Se forem comparadas biografias, intenções e parcerias, Dilma Rousseff, do PT, e José Serra, do PSDB, se equivalem do ponto de vista ideológico. Por isso é que lá atrás, no começo da campanha, quando, no momento do discurso mais interno, para convencer militantes, o PT começou a dizer que Dilma era a opção de esquerda para conter a volta dos conservadores, eu escrevi que tinha “caô” nesse embate ideológico.
Dilma, com o PMDB de hoje e os PPs e PRs da vida ao seu lado, fica tão limitada quanto Serra ao lado do DEM. Enquanto perdurar essa fragmentação partidária e a noção de que não dá para governar de outro jeito senão cedendo para obter apoios e maiorias no Congresso, a coisa não vai mudar. Com essas duas premissas, qualquer governo caminha para o centro.
De um modo geral, a situação é essa. Mas as estratégias adotadas especialmente pela turma de José Serra neste início de segundo turno estão confirmando a demarcação de terreno que o PT pregava lá no início da campanha, no começo do ano. Se alguém desembarcar de Marte neste momento, sem conhecer passados e posturas dos dois candidatos à Presidência, dirá, sem sombra de dúvida, diante do debate posto sobre a legalização do aborto, que Serra é de direita. O problema para a campanha de Dilma é que esse marciano talvez tenha alguma dificuldade para definir a candidata do PT como sendo de esquerda.
Sem dúvida nenhuma com a autorização de Serra, que incorporou esse discurso, a turma mais conservadora de sua campanha montou uma armadilha para Dilma com esse debate periférico e pouco útil sobre o aborto. E Dilma, pelo menos até o momento, vem caindo com um patinho na esparrela. Na reunião feita pelo PSDB na semana passada para comemorar suas vitórias no primeiro turno e a passagem de Serra para o segundo turno, um panfleto distribuído apontando que Dilma era a favor do aborto, do casamento entre homossexuais, etc, tinha a assinatura da famigerada Tradição, Família e Propriedade (TFP), uma múmia direitista que saiu da sua tumba para aderir à campanha tucana. Mas lá estava Serra em seu discurso dizendo que Dilma mudava suas convicções sobre o tema conforme a ocasião, que mudava com o vento, etc. Tudo sairia de forma perfeita no script combinado não fosse o ato falho de Serra ao dizer primeiro que era a favor do aborto para corrigir-se em seguida.

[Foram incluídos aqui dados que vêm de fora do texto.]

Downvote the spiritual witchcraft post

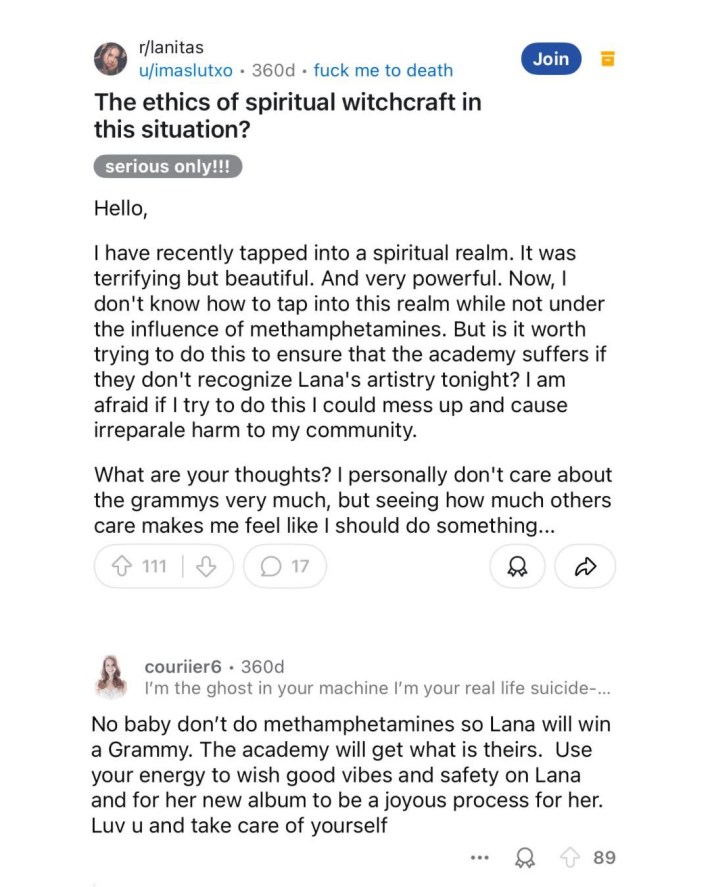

Na verdade, o que vem mudando de acordo com o vento nessa campanha é a utilização feita desses temas ligados ao comportamento. No primeiro turno, Marina Silva é que era atacada por ser evangélica e pessoalmente contrária ao aborto, à união homossexual e à pesquisa com transgênicos. Ela chegou mesmo a reclamar que ninguém perguntava a ela sobre outros temas além desses, e disse a este Congresso em Foco que se sentia discriminada por suas convicções religiosas. Na ocasião, a intenção era tentar diminuir a votação que já se apontava em favor de Marina de jovens e pessoas de esquerda descontentes com o PT. Agora, provocada pelos mesmos grupos, a utilização desses temas deu uma guinada para a direita para atingir Dilma.

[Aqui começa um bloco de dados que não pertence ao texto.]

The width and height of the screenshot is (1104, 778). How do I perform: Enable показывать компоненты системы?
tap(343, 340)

Ficaria demarcado um embate entre um pensamento mais liberal em termos de comportamento social e outro mais conservador. Se Dilma e sua equipe de campanha não tivessem mordido a isca jogada pelos adversários. Dilma faz um recuo na discussão do assunto convencida de que já foi a exploração de tal tema que a fez perder votos no primeiro turno, levando a eleição para o segundo turno com Serra. Por esse raciocínio, isso é que teria engordado os votos de Marina. Pode até ser que sua equipe tenha números de pesquisas que demonstrem isso. Mas parece algo pouco provável, pelos resultados conhecidos de Marina. Ela cresceu em grandes centros. Ganhou a eleição em Brasília, por exemplo. A maioria de seus eleitores era das classes mais escolarizadas e da classe média alta. Não parece bem o perfil que pautaria seu voto por tal discussão.
A candidata do PT se embanana toda no recuo que vem fazendo. E termina por produzir um discurso sobre o tema que parece mesmo oportunista, eleitoreiro. Porque nega tudo o que ela e o PT sempre disseram.
Historicamente, o discurso petista sobre o aborto prega que esse é um tema de saúde pública. Milhares de mulheres morrem ou sofrem graves problemas porque procuram clínicas clandestinas para fazer aborto. O partido sempre pregou que a rede pública deveria dar assistência a essas mulheres. Dilma mesmo já deu entrevistas defendendo tais posições. Ao recuar atabalhoadamente dessas convicções, Dilma está mesmo passando uma impressão de que seu discurso agora não é sincero, é apenas mero cálculo eleitoral.